— Par Caroline Constant —
Le cinéaste iconoclaste est mort hier après-midi, à l’âge de 86 ans, après soixante films et beaucoup de télévision.
Il était l’un des personnages les plus truculents et les plus irrévérencieux du cinéma français : le cinéaste Jean-Pierre Mocky est décédé hier après-midi, à l’âge de 86 ans, ont annoncé son gendre Jérôme Pierrat et son fils le metteur en scène Stanislas Nordey. Avec ses soixante films, qui ont connu des succès critiques et publics variables, le réalisateur a toujours revendiqué son désir de totale indépendance et sa boulimie d’histoires, parfois outrancières, sur le monde contemporain.
L’indépendance était le prix de sa liberté de créateur
Sa vie même est une fiction : il est certes né en 1933 à Nice. Mais ses parents, juifs, qui voulaient l’exiler en Algérie pendant la guerre, lui ont fourni de faux papiers, qui le font naître en 1929. Il a eu son bac à 13 ans, s’est marié et a eu son premier enfant la même année. À la fin de sa vie, bravache, il revendiquait dix-sept enfants. Mais l’essentiel est évidemment ailleurs.
Il croise le cinéma, alors qu’il vivote à Paris de petits boulots. Il fait sa première apparition, dans les Visiteurs du soir, de Marcel Carné, en 1942, comme acteur. Et c’est d’ailleurs comme acteur qu’il entame, sérieusement, sa carrière, sous la protection de Pierre Fresnay. Il passe par le conservatoire de Paris. Mais, faute de rôles en France, il va jouer en Italie, y devient le stagiaire de Luchino Visconti sur Senso et de Federico Fellini sur la Strada. De retour à Paris, il monte sa première boîte de production et dirige avec Georges Franju son premier film, la Tête contre les murs (1959), tiré d’un roman d’Hervé Bazin. Un film dont Jean-Luc Godard lui-même dira qu’il est « un film de fous sur les fous. C’est donc un film d’une beauté folle ». Il travaille alors avec tous les grands noms de l’après-guerre : Raymond Queneau le conseille pour le scénario d’Un couple, Jean Anouilh pour monter les Vierges (1963), Marguerite Renoir, épouse de Jean Renoir, l’initie au montage. Il apprend à maîtriser toutes les techniques du cinéma, du scénario à la direction d’acteurs, en passant par le cadre ou le montage. Il a même poussé encore plus loin, en achetant des salles de cinéma, quand il a commencé à être moins distribué au début des années 2000, pour y projeter, entre autres, ses films.

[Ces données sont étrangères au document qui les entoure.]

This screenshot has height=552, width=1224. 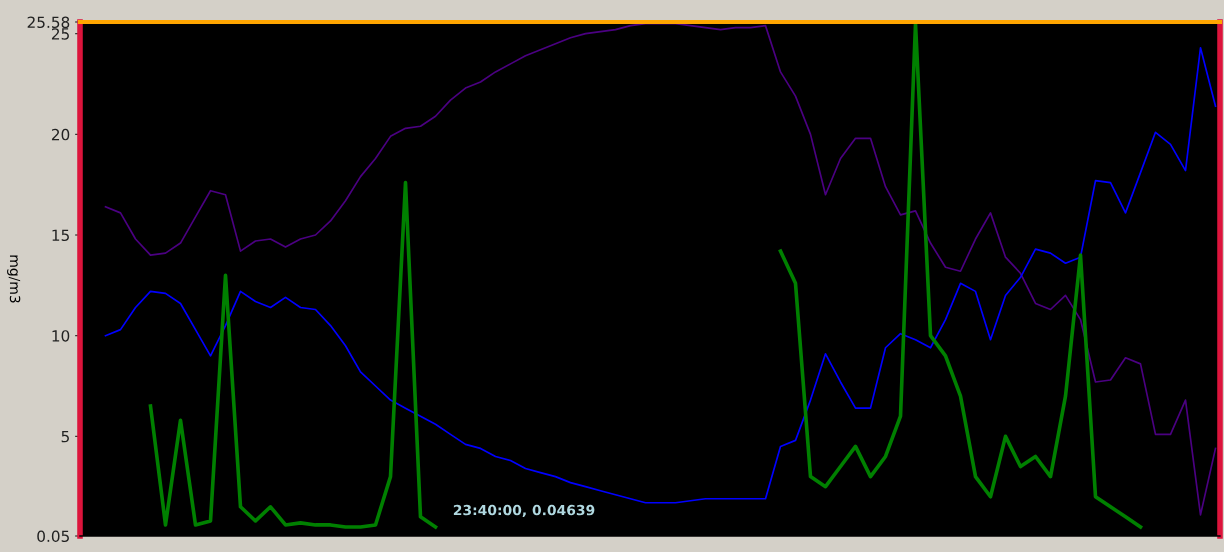 I want to click on y-axis-title: mg/m3, so click(x=14, y=279).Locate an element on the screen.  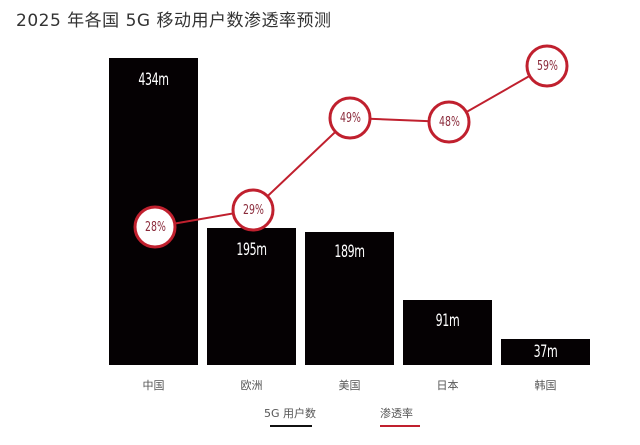
pct-marker-japan: 48% is located at coordinates (449, 122).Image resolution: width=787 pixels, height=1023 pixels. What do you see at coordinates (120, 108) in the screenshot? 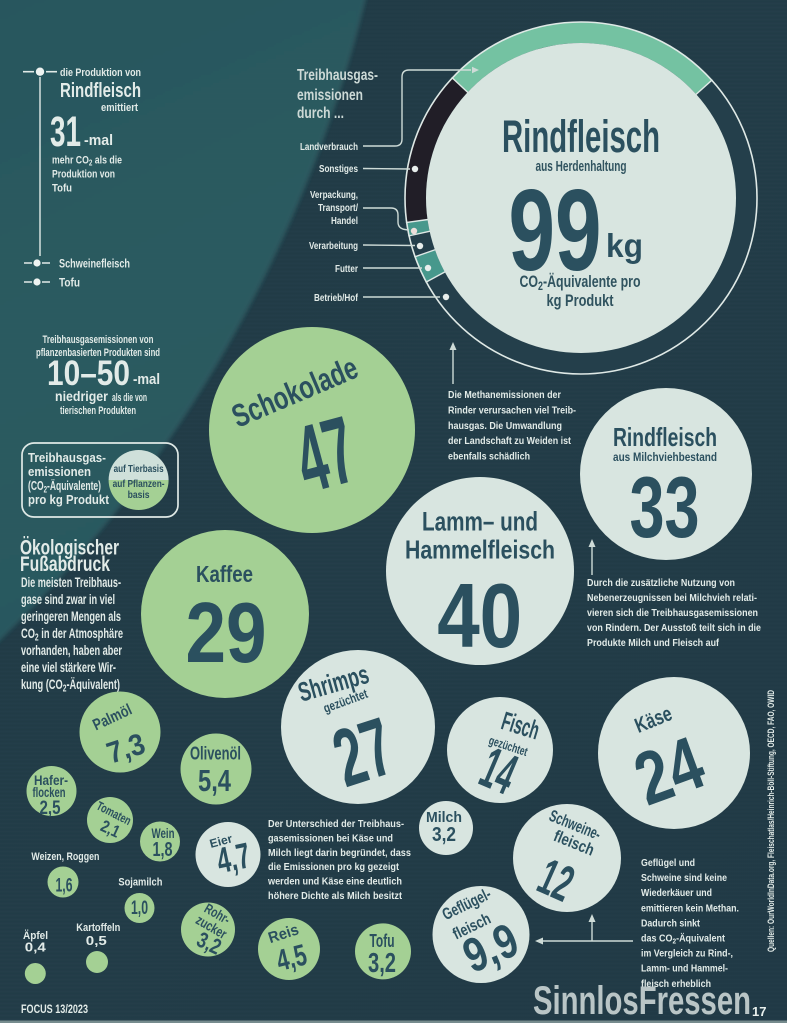
I see `svg-text: emittiert` at bounding box center [120, 108]. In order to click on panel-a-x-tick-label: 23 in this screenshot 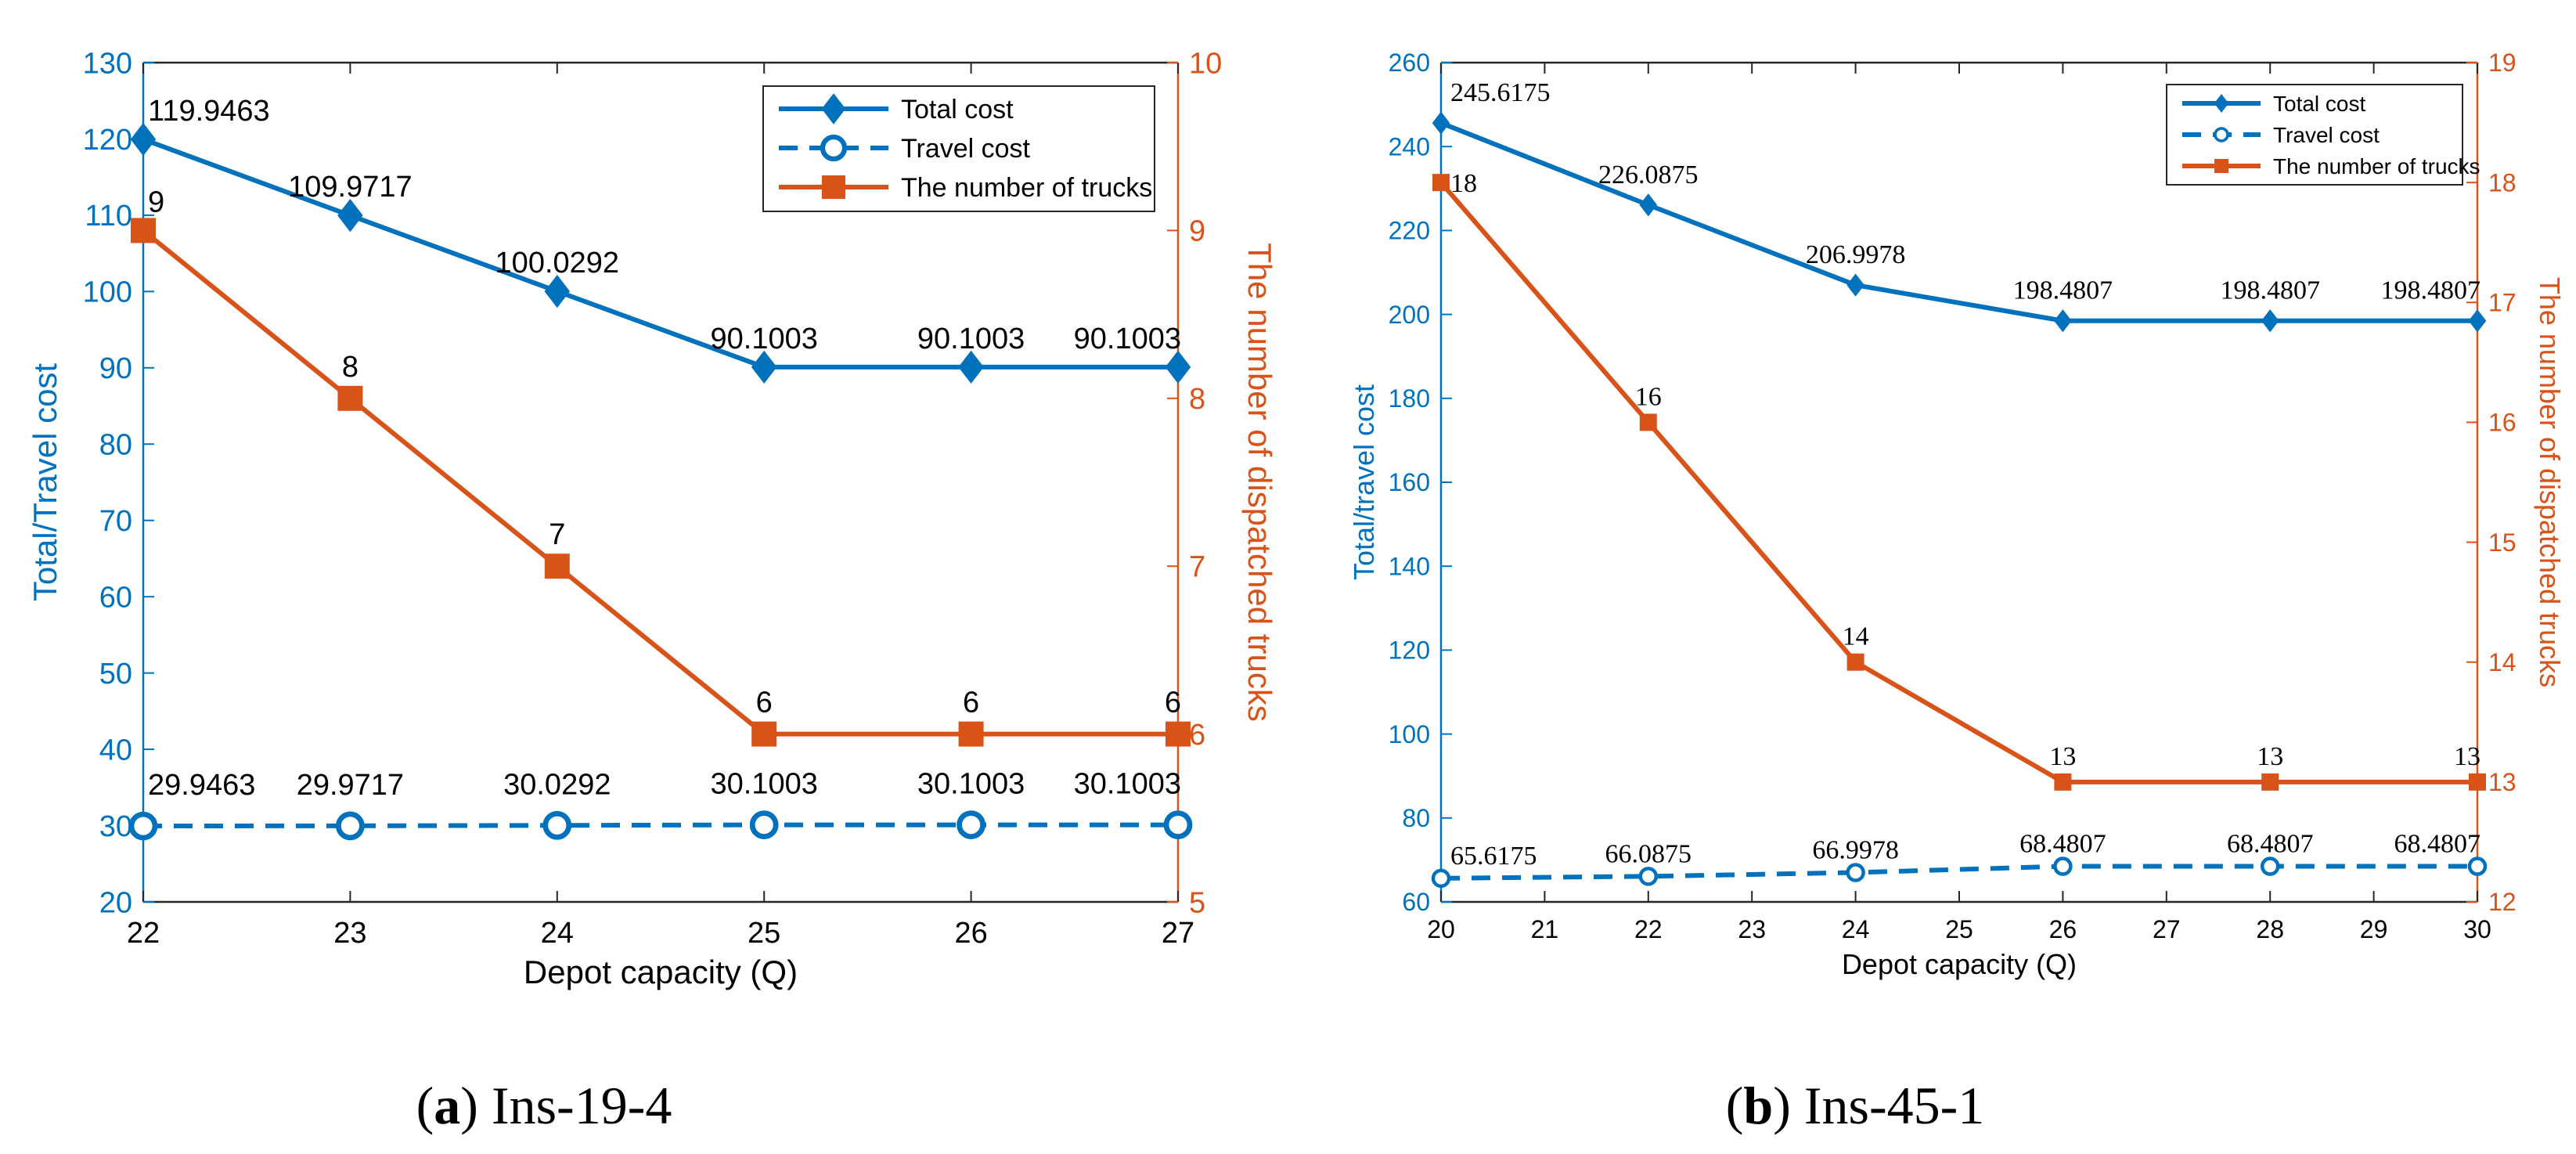, I will do `click(350, 934)`.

Dans son histoire avec le cinéma, Jean-Pierre Mocky a très vite compris que l’indépendance était le prix de sa liberté de créateur. Il a monté plusieurs maisons de production, et avait la réputation de tourner vite, très vite, des films à petit budget. Mais avec de grands noms d’acteurs, toujours, de Bourvil à Catherine Deneuve, en passant par Michel Simon ou Jean Poiret, Jeanne Moreau ou Thierry Frémont. Il a aussi, dans des films vachards, voire satiriques, mis au jour la bêtise de notre société. À ce titre, son film À mort l’arbitre, qui dénonçait les excès dans les stades, est sorti en salles un an tout juste avant le drame du Heysel, en 1985, qui a provoqué la mort de 39 personnes. Dans ses films, comme Un drôle de paroissien (1963), il montre aussi tous les petits travers de la société. Comme ce gars (Bourvil) qui vole les troncs d’églises pour réussir à vivre. La satire, le pamphlet, n’est jamais bien loin chez lui.

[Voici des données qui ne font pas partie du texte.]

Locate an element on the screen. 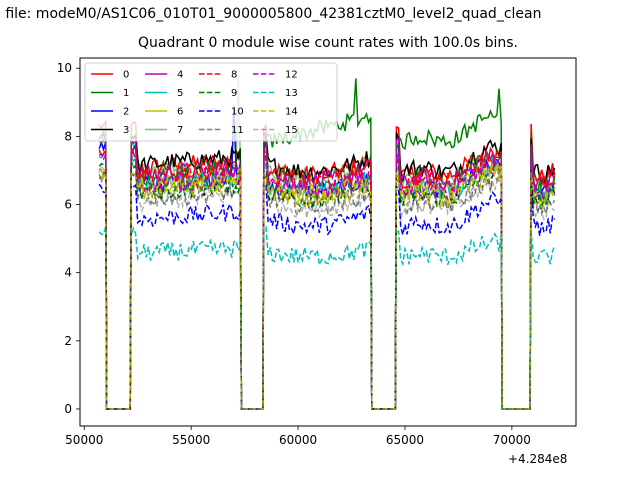 The width and height of the screenshot is (640, 480). legend-label-12: 12 is located at coordinates (292, 76).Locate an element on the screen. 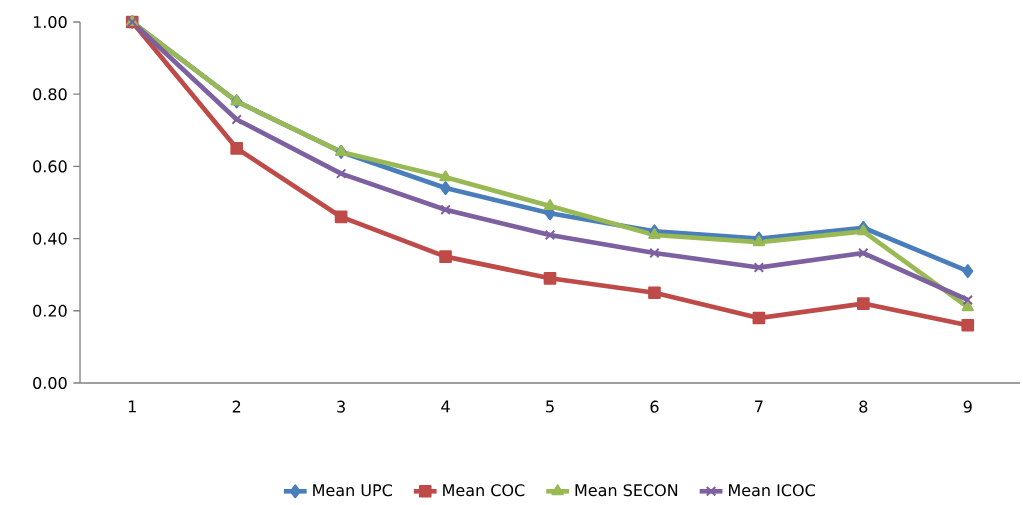 This screenshot has width=1023, height=505. legend-label: Mean ICOC is located at coordinates (772, 490).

Sur les plateaux télévisés, il était un personnage hors normes
Jean-Pierre Mocky a été un cinéaste prolifique, qui a mené ses projets, avec acharnement, en tournant le dos à tout un système. Sur les plateaux télévisés, il était aussi un personnage hors normes, qui ne répondait pas poliment aux questions posées, et n’hésitait pas à employer un langage fleuri, ni à sortir de ses gonds. Dans ce paysage culturel si lisse, il va manquer.